Conservant une structure d'un premier abord énergique et bien ancrée dans l'action (le punk « Mr Adrian’s lost in his panic attack » ou l’élégant « Bad bodied girl » au refrain fastueux) le groupe sème pourtant quelques touches qui plombent l'ambiance, comme ça, l'air de rien. En fait on a le droit à neuf plaintes qui ressemblent plus ou moins à des formats de rock accrocheur. Les parties de guitares, ce son saturé, ne sont le signe que d'un état d'esprit quelque peu désabusé. Un cynisme s'insinue malicieusement, que ce soit au cours d'énergiques brûlots (« Even as you sleep ») où le jeu à la guitare sèche se trouve interrompu brutalement et sans transition par des éclairs bruyant, au cours de quelques prolongements de saturations qui glissent tout du long, ou que ce soit pendant ces accroches, ces aspérités, cette frustration que l’on entend dans « This questionnaire », morceau post-punk, proche de ce que pouvait faire The Fall.

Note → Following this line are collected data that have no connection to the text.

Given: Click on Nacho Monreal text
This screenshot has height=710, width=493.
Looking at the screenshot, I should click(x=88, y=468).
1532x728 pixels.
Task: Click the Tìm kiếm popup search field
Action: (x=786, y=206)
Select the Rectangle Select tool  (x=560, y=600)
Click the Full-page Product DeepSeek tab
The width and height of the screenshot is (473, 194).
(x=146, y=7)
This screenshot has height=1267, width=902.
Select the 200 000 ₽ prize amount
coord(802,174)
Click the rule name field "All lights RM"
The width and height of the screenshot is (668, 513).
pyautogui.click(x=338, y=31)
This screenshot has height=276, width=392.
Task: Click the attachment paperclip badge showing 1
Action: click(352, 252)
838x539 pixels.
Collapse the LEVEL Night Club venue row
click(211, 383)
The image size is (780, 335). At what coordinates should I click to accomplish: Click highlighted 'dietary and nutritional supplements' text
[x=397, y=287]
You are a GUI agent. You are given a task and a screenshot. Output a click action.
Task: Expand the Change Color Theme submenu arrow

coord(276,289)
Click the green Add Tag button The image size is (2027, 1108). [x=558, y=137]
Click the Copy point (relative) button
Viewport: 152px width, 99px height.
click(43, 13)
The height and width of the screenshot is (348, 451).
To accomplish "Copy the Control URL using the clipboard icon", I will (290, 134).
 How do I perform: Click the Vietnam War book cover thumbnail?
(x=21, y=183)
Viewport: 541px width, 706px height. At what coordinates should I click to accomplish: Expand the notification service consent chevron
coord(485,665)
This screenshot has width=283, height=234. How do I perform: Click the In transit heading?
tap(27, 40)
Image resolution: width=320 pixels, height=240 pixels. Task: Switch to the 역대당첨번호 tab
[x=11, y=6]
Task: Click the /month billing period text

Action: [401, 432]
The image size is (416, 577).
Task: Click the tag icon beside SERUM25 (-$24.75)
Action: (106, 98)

Le rythme rapide et rudimentaire, très années 80, les riffs entrainants à la guitare, la saturation de « Tell me why you lie » (certainement le morceau le plus emblématique de The Cakekitchen) prend l’apparence d’un tube fédérateur, s’il n’y avait pas la voix splendide de Graeme Jefferies : grave, profonde, chaleureuse mais suave et veloutée. Et quand bien même le refrain, magnifique et éclatant, finit par survenir, ce n'est que pour rajouter une dose supplémentaire à l’indolence qui imprègne l’album. Au lieu de forcer sa voix, Graeme Jefferies étire ses vocalises et en rajoute dans la suavité soufflée.
Mature, racé, le rock de The Cakekitchen impose d'entrée et sans détour une façon captivante de consumer la poudre. Pourtant il s'agit d'autre chose: ce n'est pas la fougue de la jeunesse qui parle mais un certain abattement, qui teint en gris toutes les compositions. Et une certaine grâce jaillit des moments plus calmes et des ballades névralgiques, aux mélodies plombées et somptueuses, comme sur « Hole in my shoes », sorte de blues crasseux ou de morceaux sadcore pesant, ou sur le magnifique « Harriet Row », lent, martial, à la batterie chargée, aux saturations croulantes et à la voix douce.  

On aurait dû deviner, et on s'en veut d'avoir été pris au piège, qu'en réalité, le groupe new-yorkais est parasité par une tristesse, qui va diffuser comme un venin. Mais c’est ce sentiment qui va également sublimer les morceaux, comme ceux du Velvet Underground dont Graeme est un fan absolu. Ainsi « Another Sad Story » (qui ne pouvait pas mieux porter son nom) se retrouve être un titre shoegaze poignant, un crève-cœur adorable qu’on chérit pour longtemps, de par ses saturations qui couvrent une guitare acoustique et une voix un peu éplorée, un vrai moment de chagrin poétique partagé.